**Task brief:**
Quote the calibration guide word for word, the stretch from "- Each histogram" through "around the z-axis.".

**Excerpt to read:**
§

Background Processing
This area displays status text about long-running background operations, such as the solver.
Dataset collection and calibration
Starting from the initial screen, use the 'Data Collection' controls to start the image sequence. This will display a live camera feed in the upper left portion of the screen.
Align the calibration target in front of the camera and press 'Toggle Data Collection' to begin recording the dataset.
Once data collection is enabled, the tool with switch from 'Inspect' to 'Gather' mode:
- A red recording icon will show up when recording is active.
- The top left portion of the screen will show the live camera feed with visualizations of the detected target.
- The bottom portion of the screen will display plots to help guide data collection.
Move the camera in front of the target slowly (or vice versa), collecting data from different angles.
When a calibration target is detected, the average sharpness and isotropy of all detected corners will be plotted on the panel at the bottom of the screen.
On the left of the sharpness plots, a histogram showing currently collected view angles and distances will appear. A separate histogram will appear for each camera in a stereo pair.
- Each histogram has a vertical bar on the left indicating the distribution of target-to-camera distance.
- The outer ring of the circular histogram on the right shows camera angles around the z-axis.
- The inner portion of the circular histogram on the right shows roll and pitch angles of the z-axis.
After collecting a dataset, press the 'Calibrate' button in the 'Calibration Solver' section of the control panel. This will run the calibration algorithm in the background.
Dataset Statistics and RMSE value
When a calibration has been computed the tabs at the lower portion of the screen will show statistics and reports about the solution and dataset. In 'Overview' mode, these will be aggregated statistics over the whole dataset. Otherwise, the statistics will be reported on a per-image basis when you move through the dataset.
Residual Statistics
The 'Residual Histogram' and 'Residual Scatter' tabs show visualizations of the distribution of residuals. These can be used to confirm calibration quality.
Data Distribution
The 'Data Distribution' tab shows a histogram of the entire dataset, using the same format as the live histogram shown during data collection.
RMSE, Bias, and Outliers
These tabs show a heatmap of the local RMSE error, bias, and the number of outliers. They can be used to confirm good data has been collected uniformly across the entire field of view and that there are not areas with poor data quality. Additional data can always be added to the dataset to fill in any gaps. The scale on these heat maps ranges from 0 to the scale of the outlier threshold set in the 'Calibration Solver' control panel.
Target Warp
The 'Target Warp' tab shows the estimated physical target warping/bending as a heatmap. A legend at the bottom gives the numerical values in millimeters.

§

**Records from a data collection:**
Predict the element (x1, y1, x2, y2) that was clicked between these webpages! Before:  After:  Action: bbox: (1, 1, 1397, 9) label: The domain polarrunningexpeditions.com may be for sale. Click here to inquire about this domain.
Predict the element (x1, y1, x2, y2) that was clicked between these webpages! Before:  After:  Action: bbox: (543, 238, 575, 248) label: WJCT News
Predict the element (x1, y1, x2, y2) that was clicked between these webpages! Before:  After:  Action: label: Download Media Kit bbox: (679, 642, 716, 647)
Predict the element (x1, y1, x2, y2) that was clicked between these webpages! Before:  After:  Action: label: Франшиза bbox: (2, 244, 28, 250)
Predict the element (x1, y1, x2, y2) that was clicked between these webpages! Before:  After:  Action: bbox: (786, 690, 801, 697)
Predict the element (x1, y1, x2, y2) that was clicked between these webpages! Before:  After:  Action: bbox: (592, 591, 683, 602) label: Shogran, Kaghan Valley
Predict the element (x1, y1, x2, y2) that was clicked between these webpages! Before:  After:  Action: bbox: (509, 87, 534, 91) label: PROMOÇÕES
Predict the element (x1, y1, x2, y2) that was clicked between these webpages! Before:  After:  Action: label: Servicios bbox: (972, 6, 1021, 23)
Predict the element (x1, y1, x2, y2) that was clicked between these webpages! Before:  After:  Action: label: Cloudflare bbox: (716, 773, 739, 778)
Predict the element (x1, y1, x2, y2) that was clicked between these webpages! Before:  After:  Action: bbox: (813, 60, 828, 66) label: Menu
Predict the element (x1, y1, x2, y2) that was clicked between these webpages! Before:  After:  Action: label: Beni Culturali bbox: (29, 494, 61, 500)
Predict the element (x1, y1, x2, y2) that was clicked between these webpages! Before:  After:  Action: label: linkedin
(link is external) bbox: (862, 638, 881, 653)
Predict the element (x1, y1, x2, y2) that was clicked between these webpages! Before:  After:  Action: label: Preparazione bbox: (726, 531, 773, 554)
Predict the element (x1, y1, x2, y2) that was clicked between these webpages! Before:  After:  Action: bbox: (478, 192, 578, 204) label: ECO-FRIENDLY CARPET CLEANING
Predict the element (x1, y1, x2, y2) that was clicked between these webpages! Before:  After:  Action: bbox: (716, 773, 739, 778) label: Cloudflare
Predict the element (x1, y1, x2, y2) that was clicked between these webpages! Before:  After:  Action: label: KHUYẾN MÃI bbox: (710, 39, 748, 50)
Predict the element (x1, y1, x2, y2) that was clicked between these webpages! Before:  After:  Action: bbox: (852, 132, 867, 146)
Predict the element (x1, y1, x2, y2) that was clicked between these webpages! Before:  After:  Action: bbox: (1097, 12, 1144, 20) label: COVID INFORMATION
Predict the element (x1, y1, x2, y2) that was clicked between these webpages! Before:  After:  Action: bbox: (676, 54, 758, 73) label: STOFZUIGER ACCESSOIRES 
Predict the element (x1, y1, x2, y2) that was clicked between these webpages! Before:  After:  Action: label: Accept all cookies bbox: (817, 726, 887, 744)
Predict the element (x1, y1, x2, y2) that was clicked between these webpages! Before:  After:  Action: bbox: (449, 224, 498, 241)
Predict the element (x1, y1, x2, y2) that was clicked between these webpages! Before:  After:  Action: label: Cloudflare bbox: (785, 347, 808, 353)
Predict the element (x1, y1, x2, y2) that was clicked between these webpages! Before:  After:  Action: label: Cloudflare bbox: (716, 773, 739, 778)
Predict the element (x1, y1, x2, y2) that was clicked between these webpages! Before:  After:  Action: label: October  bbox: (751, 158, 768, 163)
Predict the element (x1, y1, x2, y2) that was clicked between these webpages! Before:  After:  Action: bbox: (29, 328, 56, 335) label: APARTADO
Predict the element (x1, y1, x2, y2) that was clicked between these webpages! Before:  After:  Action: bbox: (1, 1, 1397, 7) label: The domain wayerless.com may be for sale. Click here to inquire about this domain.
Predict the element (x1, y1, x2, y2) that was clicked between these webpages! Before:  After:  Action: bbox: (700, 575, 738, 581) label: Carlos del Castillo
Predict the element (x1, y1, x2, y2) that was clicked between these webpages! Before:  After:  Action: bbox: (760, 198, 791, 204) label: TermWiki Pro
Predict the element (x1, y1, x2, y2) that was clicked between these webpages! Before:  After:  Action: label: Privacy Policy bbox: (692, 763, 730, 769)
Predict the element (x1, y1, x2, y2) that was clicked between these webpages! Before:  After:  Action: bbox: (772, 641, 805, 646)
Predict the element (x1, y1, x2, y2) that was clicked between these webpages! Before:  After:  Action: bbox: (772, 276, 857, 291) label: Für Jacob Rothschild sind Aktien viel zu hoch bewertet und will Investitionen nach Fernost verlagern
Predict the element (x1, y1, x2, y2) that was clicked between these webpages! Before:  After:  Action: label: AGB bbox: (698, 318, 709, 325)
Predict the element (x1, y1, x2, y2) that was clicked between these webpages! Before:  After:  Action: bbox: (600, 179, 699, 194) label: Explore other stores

§

**Exercise output:**
- Each histogram has a vertical bar on the left indicating the distribution of target-to-camera distance.
- The outer ring of the circular histogram on the right shows camera angles around the z-axis.